According to a recent wide-ranging survey among U.S.0based neurologists who treat Multiple Sclerosis, the consensus among the physician population is that doctors would be willing to accept a certain level of risk in new therapies for treating Primary Progressive Multiple Sclerosis if the drugs were proven to effectively reduce disability progression.
The survey, Chronic-Progressive Multiple Sclerosis: Amid Substantial Unmet Need, What Magnitude of Efficacy and Safety Do Neurologists and Payers Expect of a First-To-Market Therapy for Primary-Progressive Multiple Sclerosis?, which was conducted by Decision Resources Group (DRG) using a proprietary conjoint analysis tool, revealed that, among hypothetical therapies assessed in the study, neurologists are clearly calling for new therapeutic alternatives to Teva’s Copaxone. While Copaxone is often used by doctors as a therapy for Primary Progressive Multiple Sclerosis (PPMS), the neurologists implied in their responses that they would trade the safety of Copaxone for a new drug that features improved efficacy in treating the disease progression, even if there are increased life-threatening health risks associated with a new drug.
The new insights reveal that there continues to be significant unmet needs in drug development for types of MS other than its most common form, relapsing-remitting, which features a collection of disease modifying and interferon-based drugs commonly used to slow down its progression into secondary progressive multiple sclerosis (SPMS). PPMS differs from relapsing-remitting, in that those who develop PPMS from the onset of being diagnosed with Multiple Sclerosis see a steady, constant acceleration of symptoms and brain atrophy, as opposed to the “ups and downs” associated with relapsing-remitting. Because the progression of symptoms and rapid loss of quality of life in PPMS is so palpable, that doctors are seeking out new ways to slow down the disease’s progression for their patients.
For their part, Teva would appear to agree, in that the drug maker is currently working on an emerging MS treatment called Nerventra — a promising Multiple Sclerosis treatment that, while not yet studied in PPMS patients, shows enough preliminary efficacy that the neurologists surveyed in the DGR study say that the drug would find application in 24 percent of the currently treated PP-MS patient population. The particular interest in Nerventra stems from the fact that the drug offers a key ingredient in treating Multiple Sclerosis — a putative neuroprotective effect — and has also shown a benign safety profile to date. Together with a patient-friendly once-daily oral administration, medical practitioners are clearly seeing it as a potential next-generation therapy for primary progressive Multiple Sclerosis.
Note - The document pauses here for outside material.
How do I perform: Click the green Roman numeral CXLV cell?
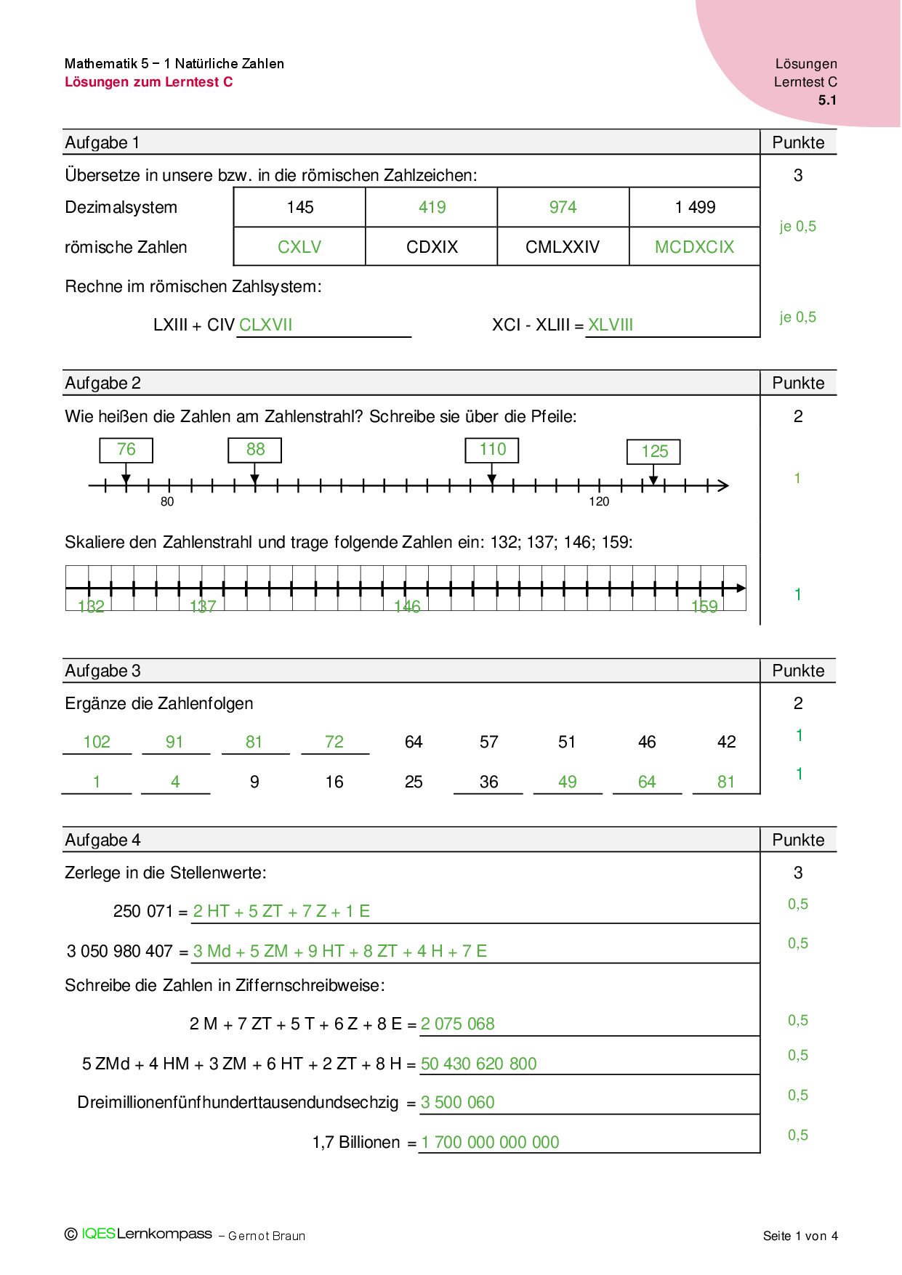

Emma McFadden, Ph.D., an analyst for Decision Resources Group, commented that, “Data suggest that surveyed U.S. managed care organization pharmacy directors are highly receptive to novel PP-MS therapies offering even modest improvements over Copaxone on disability progression. However, they are sensitive to the risk profile of such agents when making formulary decisions, with few willing to reimburse a therapy with greater than one percent risk of serious adverse events. This reluctance is likely owing to the high costs which can be incurred by riskier therapies, such as by the need for patient monitoring and potential hospitalization.” Dr. McFadden went on to add that, “If proven effective in their respective ongoing PP-MS clinical trials, Novartis’s Gilenya and Roche/Genentech’s ocrelizumab both have considerable market potential. Even prior to the availability of PP-MS clinical data, surveyed U.S. neurologists indicate that they would prescribe these therapies to 20 percent of their currently treated PP-MS patients.”
Given this key finding among the neurology community, it stands to reason that drug developers such as Teva will move as quickly as possible to find new, viable treatments to curtail the progression of PPMS.